--- START OF Given entries ---
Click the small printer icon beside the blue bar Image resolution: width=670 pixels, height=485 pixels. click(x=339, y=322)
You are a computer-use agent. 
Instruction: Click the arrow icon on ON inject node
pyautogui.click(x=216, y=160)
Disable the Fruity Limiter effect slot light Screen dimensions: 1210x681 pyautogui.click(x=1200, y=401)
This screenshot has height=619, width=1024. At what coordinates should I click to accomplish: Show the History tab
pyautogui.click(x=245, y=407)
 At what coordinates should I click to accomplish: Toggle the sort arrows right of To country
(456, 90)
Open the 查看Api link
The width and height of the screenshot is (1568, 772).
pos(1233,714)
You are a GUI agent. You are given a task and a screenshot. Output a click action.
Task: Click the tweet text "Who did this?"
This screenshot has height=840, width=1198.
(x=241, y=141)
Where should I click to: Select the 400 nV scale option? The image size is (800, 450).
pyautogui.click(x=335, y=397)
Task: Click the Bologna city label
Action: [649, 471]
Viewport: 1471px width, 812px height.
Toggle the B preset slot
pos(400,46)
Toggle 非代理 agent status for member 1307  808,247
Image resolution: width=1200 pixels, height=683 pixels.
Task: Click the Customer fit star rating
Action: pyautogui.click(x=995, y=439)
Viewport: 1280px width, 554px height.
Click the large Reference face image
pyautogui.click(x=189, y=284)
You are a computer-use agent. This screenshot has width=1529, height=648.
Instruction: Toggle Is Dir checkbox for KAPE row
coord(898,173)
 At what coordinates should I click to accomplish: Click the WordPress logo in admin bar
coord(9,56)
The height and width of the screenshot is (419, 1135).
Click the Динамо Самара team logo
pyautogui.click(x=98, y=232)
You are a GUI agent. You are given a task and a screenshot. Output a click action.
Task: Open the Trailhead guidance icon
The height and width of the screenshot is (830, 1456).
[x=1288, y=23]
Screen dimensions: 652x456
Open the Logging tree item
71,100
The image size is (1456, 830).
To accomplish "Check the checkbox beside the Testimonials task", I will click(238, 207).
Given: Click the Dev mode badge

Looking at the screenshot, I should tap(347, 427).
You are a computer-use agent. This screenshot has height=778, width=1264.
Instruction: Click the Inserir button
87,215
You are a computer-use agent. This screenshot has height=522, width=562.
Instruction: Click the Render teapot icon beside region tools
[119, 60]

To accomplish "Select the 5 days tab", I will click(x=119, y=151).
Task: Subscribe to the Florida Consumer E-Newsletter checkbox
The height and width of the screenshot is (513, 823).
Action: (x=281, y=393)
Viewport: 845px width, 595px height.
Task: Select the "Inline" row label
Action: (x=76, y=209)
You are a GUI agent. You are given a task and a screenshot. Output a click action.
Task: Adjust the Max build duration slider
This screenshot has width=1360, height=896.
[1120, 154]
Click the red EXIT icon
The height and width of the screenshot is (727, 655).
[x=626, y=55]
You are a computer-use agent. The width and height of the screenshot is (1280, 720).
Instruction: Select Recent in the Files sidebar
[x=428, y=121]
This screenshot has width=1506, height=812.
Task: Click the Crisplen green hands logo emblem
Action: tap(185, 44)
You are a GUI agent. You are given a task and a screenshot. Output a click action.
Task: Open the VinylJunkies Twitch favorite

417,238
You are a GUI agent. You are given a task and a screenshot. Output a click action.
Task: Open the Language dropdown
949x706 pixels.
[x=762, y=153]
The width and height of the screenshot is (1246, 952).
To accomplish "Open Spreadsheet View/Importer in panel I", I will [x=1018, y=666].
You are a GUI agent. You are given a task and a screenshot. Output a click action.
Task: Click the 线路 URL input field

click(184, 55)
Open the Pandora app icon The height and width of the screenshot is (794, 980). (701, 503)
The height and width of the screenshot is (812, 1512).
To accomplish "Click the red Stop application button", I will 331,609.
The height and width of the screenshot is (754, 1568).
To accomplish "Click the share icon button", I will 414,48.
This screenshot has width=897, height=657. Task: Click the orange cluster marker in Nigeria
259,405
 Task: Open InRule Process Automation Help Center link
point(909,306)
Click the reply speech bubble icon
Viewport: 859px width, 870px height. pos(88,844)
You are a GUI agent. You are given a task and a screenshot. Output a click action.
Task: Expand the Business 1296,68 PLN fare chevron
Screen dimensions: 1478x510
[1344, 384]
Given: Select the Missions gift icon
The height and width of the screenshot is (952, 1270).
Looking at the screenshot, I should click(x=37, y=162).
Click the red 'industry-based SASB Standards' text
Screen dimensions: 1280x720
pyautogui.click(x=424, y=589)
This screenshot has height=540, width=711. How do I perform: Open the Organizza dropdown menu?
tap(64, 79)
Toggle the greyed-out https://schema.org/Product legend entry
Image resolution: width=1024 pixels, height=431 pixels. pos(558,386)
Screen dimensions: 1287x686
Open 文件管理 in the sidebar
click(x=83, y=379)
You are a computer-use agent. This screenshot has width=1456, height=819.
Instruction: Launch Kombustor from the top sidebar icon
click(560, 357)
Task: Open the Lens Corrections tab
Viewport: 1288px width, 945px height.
--- END OF Given entries ---
List every line of the records in which the word "beside" appears.

Click the small printer icon beside the blue bar Image resolution: width=670 pixels, height=485 pixels. click(x=339, y=322)
To accomplish "Check the checkbox beside the Testimonials task", I will click(238, 207).
Instruction: Click the Render teapot icon beside region tools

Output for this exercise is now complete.